You may have heard whispers of it. Perhaps you've even heard the sound of a faint humming beneath your feet — an omen of what is to come.

A great awakening is upon us. Something is stirring deep underground, prepared to burst forth. Yes, for the first time in seventeen years, the cicadas are rising.

If you haven't already heard, once every seventeen years, billions — maybe trillions — of cicadas that had been lying below ground awaken. While some cicadas are veritable snowbirds, coming out every summer, other cicadas wait anywhere from 13 to 17 years to emerge. There are more than 3,000 species of cicada, which are separated into twelve broods, each of which rise up on different time scales.


This 17-year species, known as Brood X, is spread out all across the Eastern United States.

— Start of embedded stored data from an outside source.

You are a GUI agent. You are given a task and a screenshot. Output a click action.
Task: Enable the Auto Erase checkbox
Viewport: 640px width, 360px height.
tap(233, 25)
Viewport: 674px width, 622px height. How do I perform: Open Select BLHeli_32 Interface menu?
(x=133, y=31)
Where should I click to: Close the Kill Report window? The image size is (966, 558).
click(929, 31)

From mid-May to late June, they will appear in Georgia, Kentucky, North Carolina, Virginia, Tennessee, Illinois, Indiana, Michigan, Ohio, and parts of New Jersey, New York, Pennsylvania, and West Virginia.

The last time these little crawlers saw daylight was 2004, when — as newly hatched nymphs — they fell out of the trees and dug their ways down into the earth. Underground, they've been feeding on sap from trees and undergoing five stages of development in preparation for their big blowout. They are active underground, spending their days drinking sap and making labyrinthine tunnels.

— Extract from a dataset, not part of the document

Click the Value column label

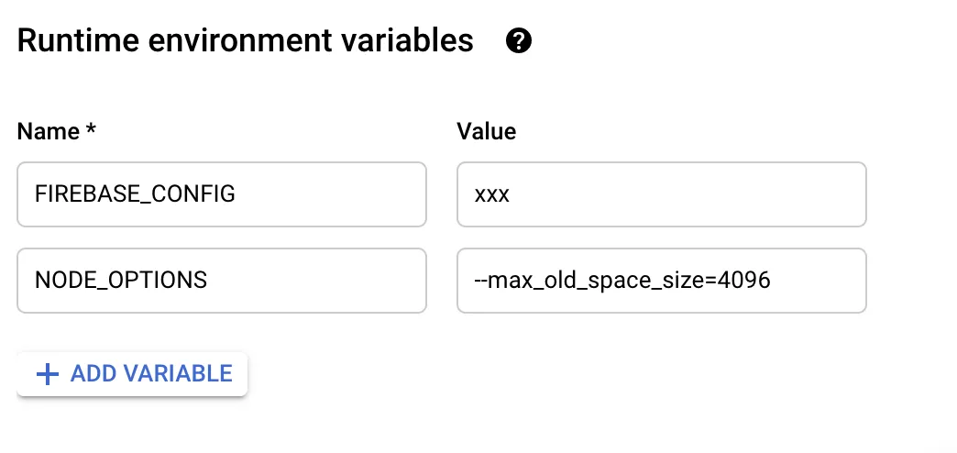(x=486, y=132)
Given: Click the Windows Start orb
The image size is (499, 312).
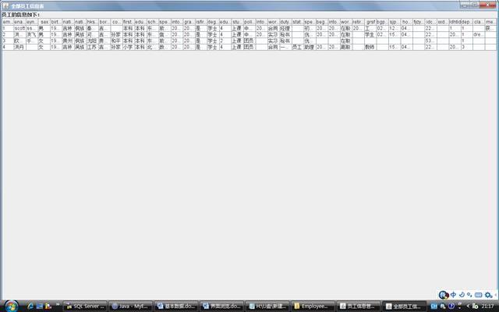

When the cicadas rise, they do so in order to sing, mate, and die. Male cicadas are responsible for making the incredible amount of noise you'll certainly hear if you're located near the cicadas' gigantic springtime blowout. Each species of cicada produces a slightly different song, which can reach up to 100 decibels, roughly as loud as a tractor or motorbike. The sound is produced when males flex their tymbals, small drumlike organs located in their abdomens, and they typically function as mating calls.

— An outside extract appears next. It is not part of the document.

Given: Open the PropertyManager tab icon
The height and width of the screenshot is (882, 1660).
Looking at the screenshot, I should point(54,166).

Females are responsible for laying hundreds of eggs, which they will place on tree branches. The risen cicadas will spend about four weeks aboveground before they die. When the eggs hatch, a new generation of cicadas will plummet from the trees and burrow underground to restart their endless cycle.

No one knows exactly why cicadas stay underground for so long, or why they rise in such specific, regular timescales. The prevailing theory is that their long period of hiding makes it difficult for predators to evolve to target them, and when they do rise they have safety in numbers. Another theory posits that cicadas track time by monitoring the changing seasons.

Regardless of how and why, they are coming. They are coming to sing and make love before they die.

If you happen to see a cicada, try not to kill them. They have been waiting for this moment for literally all of their lives, and they will not harm you. Also, if you try to use pesticides to get rid of them, it could sicken other predators and also there are so many of them that any attempt to stop them will likely be futile. If you're in the way of Brood X, you're in for a loud, hot summer of love. And as the pandemic slowly fades with the onset of vaccinations, who could ask for anything else?